For more than a decade, the BBC's drama output has been increasingly under the control of one person.
Beginning her career as a secretary working in radio drama, Jane Tranter switched from the BBC to Carlton, where she worked as a script editor, in 1992. In 1998, the BBC's highly respected Head of Drama Serials, Michael Wearing, was obliged to walk the plank. He was replaced by Jane Tranter, who became Controller of Drama in 2000 and, in 2006, achieved a whole new post - that of Head of Fiction. In this capacity, she oversaw an annual budget in the regions of £440 million.
In September it was announced that Jane Tranter will be stepping down from these lofty heights. As of the beginning of 2009 she will be heading up BBC Worldwide's American arm.
The end of 2008 will therefore witness the end of an era in BBC Drama. It has not been a good one.
Tranter had not long been back at the BBC, in a position of immense commissioning power, when the corporation announced the first of its new schemes to attract writers in off the street. Screenwriting students of mine were very excited at the time. The BBC was at last opening its doors to fresh talent.
I had to point out that it was not necessarily so. In a short space of time the BBC had succeeded in alienating much of its creative talent. The call-out for beginners, enthusiastic amateurs, to fill the breach could barely hide the fact that trust has completely broken down between the already existing talent pool and the TV executives.

### Entries supplied
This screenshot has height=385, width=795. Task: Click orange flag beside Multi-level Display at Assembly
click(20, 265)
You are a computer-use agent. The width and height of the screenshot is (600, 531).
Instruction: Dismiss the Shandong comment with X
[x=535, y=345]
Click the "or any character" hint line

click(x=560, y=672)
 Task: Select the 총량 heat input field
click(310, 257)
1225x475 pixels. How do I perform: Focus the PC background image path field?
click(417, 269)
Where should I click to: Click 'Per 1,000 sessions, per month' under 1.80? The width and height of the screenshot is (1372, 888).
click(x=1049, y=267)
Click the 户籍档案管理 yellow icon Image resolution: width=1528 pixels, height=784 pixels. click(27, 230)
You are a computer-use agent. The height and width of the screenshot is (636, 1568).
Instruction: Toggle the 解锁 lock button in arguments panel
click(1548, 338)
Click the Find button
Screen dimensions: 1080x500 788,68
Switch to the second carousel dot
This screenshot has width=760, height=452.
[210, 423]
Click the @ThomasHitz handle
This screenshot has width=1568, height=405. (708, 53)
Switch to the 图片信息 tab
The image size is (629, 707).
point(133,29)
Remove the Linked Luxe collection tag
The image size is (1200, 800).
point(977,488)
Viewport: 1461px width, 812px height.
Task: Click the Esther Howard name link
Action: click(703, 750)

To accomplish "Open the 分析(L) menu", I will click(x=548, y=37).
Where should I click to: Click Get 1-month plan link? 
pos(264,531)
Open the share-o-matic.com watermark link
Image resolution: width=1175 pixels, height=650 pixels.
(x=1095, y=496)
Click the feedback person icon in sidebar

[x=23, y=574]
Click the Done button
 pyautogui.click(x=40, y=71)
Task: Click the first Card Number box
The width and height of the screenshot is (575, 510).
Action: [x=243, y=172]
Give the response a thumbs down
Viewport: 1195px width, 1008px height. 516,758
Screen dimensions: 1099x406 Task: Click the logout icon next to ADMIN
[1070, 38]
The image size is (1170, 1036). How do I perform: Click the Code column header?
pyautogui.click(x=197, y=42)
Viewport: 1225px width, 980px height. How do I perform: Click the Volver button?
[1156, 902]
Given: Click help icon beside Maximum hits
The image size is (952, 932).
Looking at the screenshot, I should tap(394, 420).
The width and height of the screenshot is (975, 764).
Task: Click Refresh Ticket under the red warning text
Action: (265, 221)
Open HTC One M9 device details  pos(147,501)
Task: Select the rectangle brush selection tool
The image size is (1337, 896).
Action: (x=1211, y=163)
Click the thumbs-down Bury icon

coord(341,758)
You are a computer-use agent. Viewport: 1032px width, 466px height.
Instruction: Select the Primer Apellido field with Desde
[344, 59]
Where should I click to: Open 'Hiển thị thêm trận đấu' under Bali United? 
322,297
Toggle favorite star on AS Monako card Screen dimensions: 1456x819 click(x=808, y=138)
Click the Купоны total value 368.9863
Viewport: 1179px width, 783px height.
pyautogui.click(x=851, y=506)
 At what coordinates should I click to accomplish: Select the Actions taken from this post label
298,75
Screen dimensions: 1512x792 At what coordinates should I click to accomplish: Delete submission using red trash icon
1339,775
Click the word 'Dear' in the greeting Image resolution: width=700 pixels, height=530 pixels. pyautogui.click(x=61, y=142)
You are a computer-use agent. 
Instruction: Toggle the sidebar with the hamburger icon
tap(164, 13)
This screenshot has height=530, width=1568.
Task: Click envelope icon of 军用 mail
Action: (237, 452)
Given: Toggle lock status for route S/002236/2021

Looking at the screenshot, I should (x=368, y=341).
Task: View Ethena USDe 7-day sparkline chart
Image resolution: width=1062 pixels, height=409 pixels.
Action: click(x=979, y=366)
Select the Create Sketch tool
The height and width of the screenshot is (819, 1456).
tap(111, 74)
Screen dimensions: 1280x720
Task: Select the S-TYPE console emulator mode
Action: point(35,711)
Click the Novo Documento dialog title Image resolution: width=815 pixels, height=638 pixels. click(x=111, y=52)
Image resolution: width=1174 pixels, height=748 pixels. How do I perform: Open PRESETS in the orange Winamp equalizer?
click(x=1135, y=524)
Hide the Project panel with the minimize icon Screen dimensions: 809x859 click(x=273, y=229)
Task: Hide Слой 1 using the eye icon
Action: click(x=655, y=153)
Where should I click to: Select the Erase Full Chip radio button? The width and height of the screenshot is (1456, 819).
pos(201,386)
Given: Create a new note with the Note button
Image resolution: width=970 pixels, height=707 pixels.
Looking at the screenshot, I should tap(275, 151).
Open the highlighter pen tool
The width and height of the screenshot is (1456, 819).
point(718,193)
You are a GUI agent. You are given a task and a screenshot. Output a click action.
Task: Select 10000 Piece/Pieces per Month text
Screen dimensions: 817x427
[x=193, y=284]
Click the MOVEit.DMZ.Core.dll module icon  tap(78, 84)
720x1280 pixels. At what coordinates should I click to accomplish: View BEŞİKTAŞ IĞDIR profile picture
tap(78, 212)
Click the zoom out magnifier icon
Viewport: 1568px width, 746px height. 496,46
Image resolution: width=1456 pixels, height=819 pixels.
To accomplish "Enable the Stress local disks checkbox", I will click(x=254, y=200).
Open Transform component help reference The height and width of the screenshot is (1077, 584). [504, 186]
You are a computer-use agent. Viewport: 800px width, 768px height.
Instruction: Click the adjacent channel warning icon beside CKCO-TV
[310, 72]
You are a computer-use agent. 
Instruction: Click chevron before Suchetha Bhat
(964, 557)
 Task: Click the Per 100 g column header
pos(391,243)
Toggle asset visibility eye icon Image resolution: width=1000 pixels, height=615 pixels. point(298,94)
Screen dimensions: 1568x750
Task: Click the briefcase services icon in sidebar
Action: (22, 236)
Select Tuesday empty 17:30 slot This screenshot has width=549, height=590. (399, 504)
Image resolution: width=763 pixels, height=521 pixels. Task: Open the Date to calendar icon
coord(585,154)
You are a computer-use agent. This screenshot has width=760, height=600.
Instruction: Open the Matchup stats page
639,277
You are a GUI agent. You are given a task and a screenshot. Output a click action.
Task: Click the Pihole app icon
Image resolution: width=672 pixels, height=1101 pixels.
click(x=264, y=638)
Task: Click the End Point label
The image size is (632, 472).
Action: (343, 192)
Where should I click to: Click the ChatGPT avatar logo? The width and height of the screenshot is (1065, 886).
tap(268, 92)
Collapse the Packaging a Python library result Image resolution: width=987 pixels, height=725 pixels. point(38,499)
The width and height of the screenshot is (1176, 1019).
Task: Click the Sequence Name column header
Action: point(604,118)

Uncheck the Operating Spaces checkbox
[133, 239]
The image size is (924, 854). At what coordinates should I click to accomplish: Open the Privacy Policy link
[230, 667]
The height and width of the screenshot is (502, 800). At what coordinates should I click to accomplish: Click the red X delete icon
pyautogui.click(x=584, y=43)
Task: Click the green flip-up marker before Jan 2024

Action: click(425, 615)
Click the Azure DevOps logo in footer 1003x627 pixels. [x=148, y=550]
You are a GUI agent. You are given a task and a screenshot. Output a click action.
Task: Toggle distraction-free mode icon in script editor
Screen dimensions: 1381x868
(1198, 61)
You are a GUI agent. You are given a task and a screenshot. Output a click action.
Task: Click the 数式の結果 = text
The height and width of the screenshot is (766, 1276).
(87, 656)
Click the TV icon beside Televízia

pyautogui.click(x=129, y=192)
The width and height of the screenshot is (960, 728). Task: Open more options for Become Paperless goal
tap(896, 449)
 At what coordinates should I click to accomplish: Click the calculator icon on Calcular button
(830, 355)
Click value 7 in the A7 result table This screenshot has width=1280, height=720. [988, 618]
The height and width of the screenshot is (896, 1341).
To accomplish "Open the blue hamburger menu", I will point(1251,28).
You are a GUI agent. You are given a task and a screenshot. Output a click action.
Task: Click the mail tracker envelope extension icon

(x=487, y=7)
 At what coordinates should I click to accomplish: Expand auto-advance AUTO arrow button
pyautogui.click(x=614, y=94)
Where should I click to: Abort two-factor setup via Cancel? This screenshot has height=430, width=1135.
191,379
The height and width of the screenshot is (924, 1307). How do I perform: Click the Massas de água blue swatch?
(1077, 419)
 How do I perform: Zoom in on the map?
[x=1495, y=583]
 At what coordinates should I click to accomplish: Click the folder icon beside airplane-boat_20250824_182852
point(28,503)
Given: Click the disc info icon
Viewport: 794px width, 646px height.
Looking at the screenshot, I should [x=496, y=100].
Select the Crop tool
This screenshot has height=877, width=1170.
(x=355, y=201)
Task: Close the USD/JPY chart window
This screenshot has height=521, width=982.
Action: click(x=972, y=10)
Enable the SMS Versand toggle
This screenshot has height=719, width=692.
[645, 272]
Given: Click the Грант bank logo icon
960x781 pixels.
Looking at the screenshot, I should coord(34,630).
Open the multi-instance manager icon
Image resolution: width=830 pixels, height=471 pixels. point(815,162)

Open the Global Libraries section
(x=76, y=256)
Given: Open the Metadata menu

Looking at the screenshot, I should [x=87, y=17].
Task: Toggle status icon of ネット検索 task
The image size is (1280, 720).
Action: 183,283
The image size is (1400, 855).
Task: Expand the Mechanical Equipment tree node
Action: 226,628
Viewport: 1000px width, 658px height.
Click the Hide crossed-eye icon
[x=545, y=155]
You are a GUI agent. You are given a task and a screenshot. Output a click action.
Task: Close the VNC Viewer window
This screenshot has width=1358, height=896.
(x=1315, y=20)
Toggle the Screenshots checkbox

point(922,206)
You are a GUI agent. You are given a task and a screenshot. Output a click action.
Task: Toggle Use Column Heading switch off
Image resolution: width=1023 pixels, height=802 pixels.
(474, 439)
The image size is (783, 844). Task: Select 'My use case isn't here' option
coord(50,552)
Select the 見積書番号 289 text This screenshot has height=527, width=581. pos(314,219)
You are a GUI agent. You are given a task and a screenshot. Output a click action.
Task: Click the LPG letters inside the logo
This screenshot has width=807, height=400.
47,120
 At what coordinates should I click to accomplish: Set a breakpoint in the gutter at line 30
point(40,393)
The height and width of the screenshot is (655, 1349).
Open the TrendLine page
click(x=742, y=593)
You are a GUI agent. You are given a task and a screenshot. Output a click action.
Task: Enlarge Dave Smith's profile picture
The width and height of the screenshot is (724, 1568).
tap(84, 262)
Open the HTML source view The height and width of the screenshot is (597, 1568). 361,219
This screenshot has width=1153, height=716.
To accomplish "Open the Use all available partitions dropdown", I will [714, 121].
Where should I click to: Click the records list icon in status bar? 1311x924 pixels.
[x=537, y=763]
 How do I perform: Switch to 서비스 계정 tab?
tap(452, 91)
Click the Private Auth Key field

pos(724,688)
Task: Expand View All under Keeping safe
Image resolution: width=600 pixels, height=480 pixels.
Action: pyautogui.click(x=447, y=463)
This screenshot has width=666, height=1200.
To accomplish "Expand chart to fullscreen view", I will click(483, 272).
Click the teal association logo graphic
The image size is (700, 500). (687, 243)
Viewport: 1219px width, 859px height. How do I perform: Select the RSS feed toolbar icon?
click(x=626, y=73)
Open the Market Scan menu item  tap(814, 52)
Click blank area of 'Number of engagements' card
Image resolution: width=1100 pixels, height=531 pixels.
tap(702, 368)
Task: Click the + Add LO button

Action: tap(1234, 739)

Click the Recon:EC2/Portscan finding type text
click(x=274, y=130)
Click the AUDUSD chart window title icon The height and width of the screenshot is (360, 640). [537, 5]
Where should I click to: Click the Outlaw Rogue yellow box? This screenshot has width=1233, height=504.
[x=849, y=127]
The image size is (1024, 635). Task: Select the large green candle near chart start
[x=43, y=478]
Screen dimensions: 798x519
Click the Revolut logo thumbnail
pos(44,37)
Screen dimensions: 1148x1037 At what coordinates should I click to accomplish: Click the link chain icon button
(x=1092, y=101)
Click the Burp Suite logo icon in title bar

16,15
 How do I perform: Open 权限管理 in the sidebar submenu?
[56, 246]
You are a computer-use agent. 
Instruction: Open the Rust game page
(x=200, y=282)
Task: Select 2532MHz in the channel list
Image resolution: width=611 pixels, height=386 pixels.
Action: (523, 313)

### Task instructions
• 1. Translate this sentence from the passage on BBC drama into Spanish: "The end of 2008 will therefore witness the end of an era in BBC Drama."
• 2. Transcribe the passage on BBC drama starting at "For more than" and ending at "Worldwide's American arm.".
• 3. According to the passage on BBC drama, in what year did Jane Tranter become Controller of Drama?
The lines have no connection to the text about BBC drama.

### In response
• 1. Por lo tanto, el final de 2008 será testigo del fin de una era en BBC Drama.

• 2.
For more than a decade, the BBC's drama output has been increasingly under the control of one person.
Beginning her career as a secretary working in radio drama, Jane Tranter switched from the BBC to Carlton, where she worked as a script editor, in 1992. In 1998, the BBC's highly respected Head of Drama Serials, Michael Wearing, was obliged to walk the plank. He was replaced by Jane Tranter, who became Controller of Drama in 2000 and, in 2006, achieved a whole new post - that of Head of Fiction. In this capacity, she oversaw an annual budget in the regions of £440 million.
In September it was announced that Jane Tranter will be stepping down from these lofty heights. As of the beginning of 2009 she will be heading up BBC Worldwide's American arm.

• 3. 2000